• **GIVEN INSTRUCTION**:
Rewrite the lines from the one containing "Where should I click to: Click the KSA" through the one containing "This screenshot has height=358, width=421.", putting "Recycle Bin" in place of "Trash" and changing nothing else.

• **DATA TO PROCESS**:
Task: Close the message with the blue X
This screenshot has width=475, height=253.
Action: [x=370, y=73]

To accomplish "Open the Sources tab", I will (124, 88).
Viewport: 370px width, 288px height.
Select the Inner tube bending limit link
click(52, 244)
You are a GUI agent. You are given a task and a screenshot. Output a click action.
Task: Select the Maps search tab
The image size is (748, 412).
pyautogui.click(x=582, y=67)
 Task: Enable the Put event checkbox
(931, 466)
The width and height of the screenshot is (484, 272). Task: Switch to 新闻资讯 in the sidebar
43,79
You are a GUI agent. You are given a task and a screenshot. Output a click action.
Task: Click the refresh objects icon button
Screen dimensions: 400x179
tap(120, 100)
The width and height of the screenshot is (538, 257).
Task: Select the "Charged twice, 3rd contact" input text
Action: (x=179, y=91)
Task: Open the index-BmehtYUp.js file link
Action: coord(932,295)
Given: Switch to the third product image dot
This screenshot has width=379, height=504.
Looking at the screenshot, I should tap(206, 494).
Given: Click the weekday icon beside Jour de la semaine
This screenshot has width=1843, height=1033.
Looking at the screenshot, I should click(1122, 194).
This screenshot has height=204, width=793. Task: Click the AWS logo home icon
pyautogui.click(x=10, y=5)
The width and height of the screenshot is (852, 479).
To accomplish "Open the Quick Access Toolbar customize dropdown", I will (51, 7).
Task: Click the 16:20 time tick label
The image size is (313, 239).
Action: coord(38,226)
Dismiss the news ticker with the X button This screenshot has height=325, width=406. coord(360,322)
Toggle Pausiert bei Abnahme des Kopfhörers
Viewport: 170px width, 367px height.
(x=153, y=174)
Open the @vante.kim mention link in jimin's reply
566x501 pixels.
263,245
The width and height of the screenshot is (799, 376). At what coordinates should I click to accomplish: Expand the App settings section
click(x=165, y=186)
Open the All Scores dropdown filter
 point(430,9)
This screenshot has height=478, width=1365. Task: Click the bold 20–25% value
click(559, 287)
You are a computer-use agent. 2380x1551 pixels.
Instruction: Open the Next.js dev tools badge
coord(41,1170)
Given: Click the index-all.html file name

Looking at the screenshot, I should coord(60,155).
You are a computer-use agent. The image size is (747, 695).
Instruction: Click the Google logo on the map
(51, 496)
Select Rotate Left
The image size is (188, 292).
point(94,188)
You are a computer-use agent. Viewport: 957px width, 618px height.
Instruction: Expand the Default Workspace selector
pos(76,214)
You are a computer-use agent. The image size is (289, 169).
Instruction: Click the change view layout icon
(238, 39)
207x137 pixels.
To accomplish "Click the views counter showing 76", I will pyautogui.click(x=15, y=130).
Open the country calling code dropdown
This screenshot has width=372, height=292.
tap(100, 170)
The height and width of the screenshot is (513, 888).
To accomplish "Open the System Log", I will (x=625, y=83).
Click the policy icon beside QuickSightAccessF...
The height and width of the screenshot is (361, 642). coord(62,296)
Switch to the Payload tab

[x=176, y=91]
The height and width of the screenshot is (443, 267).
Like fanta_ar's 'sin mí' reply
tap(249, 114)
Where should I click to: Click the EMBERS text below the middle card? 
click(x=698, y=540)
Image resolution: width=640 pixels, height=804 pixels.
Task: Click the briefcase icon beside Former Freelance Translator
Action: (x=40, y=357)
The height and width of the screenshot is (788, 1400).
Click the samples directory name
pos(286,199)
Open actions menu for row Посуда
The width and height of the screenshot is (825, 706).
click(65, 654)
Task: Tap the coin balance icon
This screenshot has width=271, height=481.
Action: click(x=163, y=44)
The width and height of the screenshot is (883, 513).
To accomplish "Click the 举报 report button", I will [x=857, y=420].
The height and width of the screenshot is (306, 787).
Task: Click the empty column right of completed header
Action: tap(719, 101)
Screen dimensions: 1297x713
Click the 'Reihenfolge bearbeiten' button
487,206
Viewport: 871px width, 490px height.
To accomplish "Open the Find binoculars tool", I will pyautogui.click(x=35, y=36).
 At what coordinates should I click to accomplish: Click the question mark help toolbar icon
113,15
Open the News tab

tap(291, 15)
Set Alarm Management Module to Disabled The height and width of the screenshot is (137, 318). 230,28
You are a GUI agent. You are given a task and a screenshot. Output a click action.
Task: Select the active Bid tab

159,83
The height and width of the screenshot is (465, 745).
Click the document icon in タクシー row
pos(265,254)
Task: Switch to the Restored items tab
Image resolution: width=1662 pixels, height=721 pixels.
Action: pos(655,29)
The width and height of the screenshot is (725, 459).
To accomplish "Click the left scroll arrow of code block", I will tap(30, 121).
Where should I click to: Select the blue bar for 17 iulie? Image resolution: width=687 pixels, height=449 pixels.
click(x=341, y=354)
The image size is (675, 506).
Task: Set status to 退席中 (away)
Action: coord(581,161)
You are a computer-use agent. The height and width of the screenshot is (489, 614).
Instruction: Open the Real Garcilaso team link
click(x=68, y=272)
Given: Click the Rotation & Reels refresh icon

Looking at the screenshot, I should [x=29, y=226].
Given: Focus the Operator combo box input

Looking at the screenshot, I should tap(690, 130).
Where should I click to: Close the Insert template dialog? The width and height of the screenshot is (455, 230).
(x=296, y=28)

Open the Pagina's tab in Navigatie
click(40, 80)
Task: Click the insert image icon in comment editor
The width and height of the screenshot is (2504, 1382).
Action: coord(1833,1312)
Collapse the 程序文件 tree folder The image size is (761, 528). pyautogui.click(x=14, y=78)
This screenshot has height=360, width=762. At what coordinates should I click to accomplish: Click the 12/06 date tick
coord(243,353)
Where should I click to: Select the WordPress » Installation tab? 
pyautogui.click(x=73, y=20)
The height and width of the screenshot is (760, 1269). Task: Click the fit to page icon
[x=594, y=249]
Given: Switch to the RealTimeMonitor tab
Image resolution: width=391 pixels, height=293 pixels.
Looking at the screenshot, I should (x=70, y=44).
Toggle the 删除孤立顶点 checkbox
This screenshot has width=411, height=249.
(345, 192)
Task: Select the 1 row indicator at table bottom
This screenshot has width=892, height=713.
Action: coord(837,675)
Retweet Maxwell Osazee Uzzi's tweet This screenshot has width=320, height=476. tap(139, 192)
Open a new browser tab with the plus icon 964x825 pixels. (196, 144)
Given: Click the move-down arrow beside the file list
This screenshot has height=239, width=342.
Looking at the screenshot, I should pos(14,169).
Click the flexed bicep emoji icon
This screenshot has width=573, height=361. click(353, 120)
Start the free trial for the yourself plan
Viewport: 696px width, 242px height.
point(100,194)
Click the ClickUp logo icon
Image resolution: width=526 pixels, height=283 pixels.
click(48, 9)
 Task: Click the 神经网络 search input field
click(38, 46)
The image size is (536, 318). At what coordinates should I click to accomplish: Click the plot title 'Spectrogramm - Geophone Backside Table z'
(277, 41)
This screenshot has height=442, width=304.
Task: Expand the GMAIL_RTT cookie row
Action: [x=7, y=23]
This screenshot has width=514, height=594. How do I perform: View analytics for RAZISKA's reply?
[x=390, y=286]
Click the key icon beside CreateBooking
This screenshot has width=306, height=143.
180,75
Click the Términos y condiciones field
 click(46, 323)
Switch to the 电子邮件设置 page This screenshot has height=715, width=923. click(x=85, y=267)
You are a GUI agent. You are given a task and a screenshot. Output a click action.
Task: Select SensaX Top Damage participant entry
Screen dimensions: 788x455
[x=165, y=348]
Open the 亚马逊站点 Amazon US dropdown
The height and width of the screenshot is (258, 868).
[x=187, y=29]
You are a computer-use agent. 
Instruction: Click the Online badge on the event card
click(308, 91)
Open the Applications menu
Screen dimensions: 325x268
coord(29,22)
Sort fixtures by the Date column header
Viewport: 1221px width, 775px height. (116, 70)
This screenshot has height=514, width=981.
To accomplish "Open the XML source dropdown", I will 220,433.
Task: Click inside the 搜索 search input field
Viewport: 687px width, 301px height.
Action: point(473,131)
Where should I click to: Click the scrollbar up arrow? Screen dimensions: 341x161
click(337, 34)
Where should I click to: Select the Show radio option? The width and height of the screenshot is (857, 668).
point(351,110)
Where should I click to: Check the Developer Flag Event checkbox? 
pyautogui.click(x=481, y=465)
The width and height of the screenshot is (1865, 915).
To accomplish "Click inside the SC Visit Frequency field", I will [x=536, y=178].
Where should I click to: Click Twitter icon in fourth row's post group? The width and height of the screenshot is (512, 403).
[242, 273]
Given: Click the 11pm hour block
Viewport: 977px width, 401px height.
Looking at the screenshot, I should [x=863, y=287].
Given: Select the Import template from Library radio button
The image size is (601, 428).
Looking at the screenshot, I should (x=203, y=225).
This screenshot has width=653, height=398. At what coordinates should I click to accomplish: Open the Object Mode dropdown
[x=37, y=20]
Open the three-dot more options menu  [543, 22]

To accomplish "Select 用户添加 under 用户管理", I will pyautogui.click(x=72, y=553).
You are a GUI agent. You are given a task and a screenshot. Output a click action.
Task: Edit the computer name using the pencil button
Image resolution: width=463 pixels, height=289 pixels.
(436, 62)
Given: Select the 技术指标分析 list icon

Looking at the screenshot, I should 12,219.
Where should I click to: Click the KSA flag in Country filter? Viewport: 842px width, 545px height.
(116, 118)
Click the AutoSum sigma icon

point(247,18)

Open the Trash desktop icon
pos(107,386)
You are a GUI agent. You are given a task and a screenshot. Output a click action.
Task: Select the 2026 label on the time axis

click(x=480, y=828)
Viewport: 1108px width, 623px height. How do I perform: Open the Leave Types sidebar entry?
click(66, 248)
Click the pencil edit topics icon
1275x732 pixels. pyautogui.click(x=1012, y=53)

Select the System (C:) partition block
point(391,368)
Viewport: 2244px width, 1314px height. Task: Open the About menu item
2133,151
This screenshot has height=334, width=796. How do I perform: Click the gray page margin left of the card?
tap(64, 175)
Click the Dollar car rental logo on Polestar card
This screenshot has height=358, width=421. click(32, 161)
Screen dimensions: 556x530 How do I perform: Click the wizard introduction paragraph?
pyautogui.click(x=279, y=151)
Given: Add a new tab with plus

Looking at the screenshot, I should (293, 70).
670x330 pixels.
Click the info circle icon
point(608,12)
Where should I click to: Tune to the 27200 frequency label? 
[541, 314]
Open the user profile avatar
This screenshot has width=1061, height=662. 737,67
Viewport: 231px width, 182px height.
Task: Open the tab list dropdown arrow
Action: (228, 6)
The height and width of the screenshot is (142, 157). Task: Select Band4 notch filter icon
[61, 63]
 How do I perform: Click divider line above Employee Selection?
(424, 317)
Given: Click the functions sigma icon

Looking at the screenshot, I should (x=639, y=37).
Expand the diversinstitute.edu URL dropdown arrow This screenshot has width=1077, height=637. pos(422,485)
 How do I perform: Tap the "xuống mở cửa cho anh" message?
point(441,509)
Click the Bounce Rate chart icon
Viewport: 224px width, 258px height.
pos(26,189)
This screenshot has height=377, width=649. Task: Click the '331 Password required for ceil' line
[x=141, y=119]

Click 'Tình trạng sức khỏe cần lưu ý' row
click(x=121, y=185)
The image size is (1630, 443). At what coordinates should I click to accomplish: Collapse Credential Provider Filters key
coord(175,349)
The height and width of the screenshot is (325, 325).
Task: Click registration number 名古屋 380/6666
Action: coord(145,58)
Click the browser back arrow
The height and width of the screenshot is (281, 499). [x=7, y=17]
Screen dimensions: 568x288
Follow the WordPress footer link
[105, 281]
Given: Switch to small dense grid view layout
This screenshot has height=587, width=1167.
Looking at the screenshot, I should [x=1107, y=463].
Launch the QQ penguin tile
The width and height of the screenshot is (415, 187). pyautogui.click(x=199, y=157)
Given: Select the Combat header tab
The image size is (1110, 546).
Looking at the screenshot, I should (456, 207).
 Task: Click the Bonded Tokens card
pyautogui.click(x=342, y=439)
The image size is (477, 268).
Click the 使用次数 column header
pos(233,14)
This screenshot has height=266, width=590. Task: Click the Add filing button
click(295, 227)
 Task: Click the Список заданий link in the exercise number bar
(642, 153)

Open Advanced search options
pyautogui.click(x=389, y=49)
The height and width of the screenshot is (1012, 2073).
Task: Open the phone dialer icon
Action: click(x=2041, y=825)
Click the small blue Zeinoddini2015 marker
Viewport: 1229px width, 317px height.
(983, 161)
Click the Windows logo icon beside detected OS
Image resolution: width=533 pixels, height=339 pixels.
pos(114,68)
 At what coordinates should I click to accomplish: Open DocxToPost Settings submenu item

• **EXERCISE SOLUTION**:
Where should I click to: Click the KSA flag in Country filter? Viewport: 842px width, 545px height.
(116, 118)
Click the AutoSum sigma icon

point(247,18)

Open the Recycle Bin desktop icon
pos(107,386)
You are a GUI agent. You are given a task and a screenshot. Output a click action.
Task: Select the 2026 label on the time axis

click(x=480, y=828)
Viewport: 1108px width, 623px height. How do I perform: Open the Leave Types sidebar entry?
click(66, 248)
Click the pencil edit topics icon
1275x732 pixels. pyautogui.click(x=1012, y=53)

Select the System (C:) partition block
point(391,368)
Viewport: 2244px width, 1314px height. Task: Open the About menu item
2133,151
This screenshot has height=334, width=796. How do I perform: Click the gray page margin left of the card?
tap(64, 175)
Click the Dollar car rental logo on Polestar card
This screenshot has height=358, width=421. click(32, 161)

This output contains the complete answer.